Delayed diagnosis of chronic postoperative sternal infection: a rare case of sternal tuberculosis
Sternal osteomyelitis secondary to mycobacterium tuberculosis (TB) is rare, with <1% of musculoskeletal TB cases reported. The recurrent scenario is unresolving infection and delayed diagnosis. A 75-year-old woman presented with a persistently discharging sternal wound 10 months after coronary artery bypass grafting. Multiple antibiotics, wound debridement and removal of sternal wires was attempted; however, progression to local osteomyelitis and sternoclavicular joint destruction occurred. Tissue biopsies were finally sent for mycobacterial culture testing positive for Mycobacterium tuberculosis.

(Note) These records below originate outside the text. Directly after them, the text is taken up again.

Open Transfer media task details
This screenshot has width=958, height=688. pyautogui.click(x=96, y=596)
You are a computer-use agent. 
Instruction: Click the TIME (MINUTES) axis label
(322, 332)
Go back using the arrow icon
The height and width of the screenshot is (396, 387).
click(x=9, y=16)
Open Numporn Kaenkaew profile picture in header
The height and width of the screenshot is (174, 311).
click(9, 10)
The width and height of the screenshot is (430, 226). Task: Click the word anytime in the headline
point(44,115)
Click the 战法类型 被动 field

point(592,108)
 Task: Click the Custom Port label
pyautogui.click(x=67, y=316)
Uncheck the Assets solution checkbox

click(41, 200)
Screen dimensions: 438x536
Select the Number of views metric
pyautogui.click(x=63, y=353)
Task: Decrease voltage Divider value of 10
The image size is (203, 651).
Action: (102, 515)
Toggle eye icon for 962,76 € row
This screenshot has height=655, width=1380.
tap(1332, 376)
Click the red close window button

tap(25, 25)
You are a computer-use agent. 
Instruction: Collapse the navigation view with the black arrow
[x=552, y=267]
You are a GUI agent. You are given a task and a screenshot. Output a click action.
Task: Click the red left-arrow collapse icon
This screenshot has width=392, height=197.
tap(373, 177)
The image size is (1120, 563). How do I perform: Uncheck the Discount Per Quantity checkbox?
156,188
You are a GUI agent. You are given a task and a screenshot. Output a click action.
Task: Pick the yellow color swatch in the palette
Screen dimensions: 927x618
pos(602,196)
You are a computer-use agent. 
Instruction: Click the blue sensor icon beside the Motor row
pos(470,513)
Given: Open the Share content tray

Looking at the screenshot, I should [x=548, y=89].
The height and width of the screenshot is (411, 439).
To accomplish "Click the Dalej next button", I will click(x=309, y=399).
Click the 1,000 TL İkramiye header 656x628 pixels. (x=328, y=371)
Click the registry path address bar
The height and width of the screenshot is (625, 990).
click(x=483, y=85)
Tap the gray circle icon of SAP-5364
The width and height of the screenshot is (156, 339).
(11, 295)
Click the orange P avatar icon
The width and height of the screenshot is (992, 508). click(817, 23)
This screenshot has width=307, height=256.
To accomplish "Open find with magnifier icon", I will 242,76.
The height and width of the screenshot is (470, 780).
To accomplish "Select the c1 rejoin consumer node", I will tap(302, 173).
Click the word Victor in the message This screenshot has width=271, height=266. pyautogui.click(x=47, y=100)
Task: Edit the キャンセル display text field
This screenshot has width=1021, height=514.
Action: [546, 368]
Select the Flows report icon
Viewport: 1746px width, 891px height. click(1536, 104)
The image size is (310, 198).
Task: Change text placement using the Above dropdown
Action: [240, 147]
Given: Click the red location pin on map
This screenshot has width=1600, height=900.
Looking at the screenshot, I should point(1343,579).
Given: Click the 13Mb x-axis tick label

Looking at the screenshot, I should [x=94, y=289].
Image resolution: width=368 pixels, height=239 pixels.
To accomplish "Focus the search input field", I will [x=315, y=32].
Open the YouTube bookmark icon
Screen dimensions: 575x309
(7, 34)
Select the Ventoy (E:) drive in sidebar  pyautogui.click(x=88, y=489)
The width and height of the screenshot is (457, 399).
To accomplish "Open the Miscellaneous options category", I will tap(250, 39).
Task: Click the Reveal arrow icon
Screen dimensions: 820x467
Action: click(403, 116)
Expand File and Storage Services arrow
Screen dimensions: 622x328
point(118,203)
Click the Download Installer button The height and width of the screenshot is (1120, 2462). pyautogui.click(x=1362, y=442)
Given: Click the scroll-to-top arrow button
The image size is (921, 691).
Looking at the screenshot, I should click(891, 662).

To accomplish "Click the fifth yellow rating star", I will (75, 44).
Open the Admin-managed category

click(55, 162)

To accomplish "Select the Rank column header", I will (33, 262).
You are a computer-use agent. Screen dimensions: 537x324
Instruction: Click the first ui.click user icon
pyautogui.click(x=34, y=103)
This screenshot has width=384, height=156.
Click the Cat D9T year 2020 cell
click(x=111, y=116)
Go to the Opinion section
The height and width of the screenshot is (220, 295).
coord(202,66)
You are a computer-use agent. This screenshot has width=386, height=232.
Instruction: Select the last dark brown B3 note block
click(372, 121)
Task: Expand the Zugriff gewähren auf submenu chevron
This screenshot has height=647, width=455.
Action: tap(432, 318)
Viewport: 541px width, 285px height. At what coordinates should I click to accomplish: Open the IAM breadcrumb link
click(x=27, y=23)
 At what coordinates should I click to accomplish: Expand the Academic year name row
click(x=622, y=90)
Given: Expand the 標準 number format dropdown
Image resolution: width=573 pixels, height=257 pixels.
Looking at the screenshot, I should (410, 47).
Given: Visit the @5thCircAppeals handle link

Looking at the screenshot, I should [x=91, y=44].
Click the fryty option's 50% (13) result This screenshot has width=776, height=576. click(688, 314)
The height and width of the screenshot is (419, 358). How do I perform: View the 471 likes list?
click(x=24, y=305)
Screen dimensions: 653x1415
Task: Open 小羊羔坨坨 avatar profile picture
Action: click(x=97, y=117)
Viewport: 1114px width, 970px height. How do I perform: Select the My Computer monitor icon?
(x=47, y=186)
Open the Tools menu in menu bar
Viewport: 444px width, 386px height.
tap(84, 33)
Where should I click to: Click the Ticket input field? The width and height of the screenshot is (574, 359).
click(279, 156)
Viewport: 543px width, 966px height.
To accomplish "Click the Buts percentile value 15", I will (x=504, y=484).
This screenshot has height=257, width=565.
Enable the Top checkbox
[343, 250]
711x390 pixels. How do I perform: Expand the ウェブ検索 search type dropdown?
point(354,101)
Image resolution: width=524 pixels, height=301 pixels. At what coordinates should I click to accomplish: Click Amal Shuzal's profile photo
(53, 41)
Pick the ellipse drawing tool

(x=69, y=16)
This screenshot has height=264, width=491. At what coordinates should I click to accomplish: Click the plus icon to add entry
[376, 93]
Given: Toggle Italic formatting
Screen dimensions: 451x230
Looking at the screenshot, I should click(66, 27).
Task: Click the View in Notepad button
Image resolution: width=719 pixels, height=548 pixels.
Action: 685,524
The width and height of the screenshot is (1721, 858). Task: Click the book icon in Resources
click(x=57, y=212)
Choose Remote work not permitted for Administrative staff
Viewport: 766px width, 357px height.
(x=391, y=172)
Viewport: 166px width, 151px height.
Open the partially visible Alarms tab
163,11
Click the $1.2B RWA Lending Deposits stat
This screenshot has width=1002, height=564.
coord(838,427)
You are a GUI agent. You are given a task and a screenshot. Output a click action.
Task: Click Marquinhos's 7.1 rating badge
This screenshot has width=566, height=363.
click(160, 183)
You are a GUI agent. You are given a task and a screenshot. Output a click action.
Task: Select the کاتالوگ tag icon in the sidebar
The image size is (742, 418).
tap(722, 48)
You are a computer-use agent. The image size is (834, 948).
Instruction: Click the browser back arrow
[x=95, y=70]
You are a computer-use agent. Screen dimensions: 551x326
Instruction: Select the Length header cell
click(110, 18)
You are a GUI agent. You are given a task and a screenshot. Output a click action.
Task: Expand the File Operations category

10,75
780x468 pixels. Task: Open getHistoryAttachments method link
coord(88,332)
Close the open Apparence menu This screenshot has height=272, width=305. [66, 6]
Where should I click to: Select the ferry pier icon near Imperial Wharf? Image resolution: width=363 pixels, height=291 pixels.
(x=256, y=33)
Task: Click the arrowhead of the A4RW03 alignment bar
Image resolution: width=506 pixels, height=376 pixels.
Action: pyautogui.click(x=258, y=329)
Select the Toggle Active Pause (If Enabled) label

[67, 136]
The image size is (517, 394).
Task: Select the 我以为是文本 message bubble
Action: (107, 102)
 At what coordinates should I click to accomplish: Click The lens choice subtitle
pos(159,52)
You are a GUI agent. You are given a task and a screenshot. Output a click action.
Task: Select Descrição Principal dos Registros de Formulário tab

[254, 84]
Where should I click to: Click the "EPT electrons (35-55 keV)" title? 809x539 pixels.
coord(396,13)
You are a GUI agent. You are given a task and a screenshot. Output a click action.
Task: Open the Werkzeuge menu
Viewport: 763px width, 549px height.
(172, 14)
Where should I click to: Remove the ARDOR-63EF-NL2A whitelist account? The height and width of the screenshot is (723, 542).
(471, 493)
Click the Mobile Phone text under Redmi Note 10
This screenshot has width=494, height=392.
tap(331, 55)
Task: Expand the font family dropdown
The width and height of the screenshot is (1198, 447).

High index of suspicion is necessary for diagnosis of sternal tuberculosis, confirmed through timely microbiological investigations. MRI may identify soft-tissue and bone oedema characteristic of TB osteomyelitis. This patient had no TB risk factors. The source of infection is unclear and warrants further investigation. Sternal TB osteomyelitis is uncommon and largely reported through case reports, thus management and indications for surgery remain undefined. If sensitive, standard TB four-drug regimen may be trialled.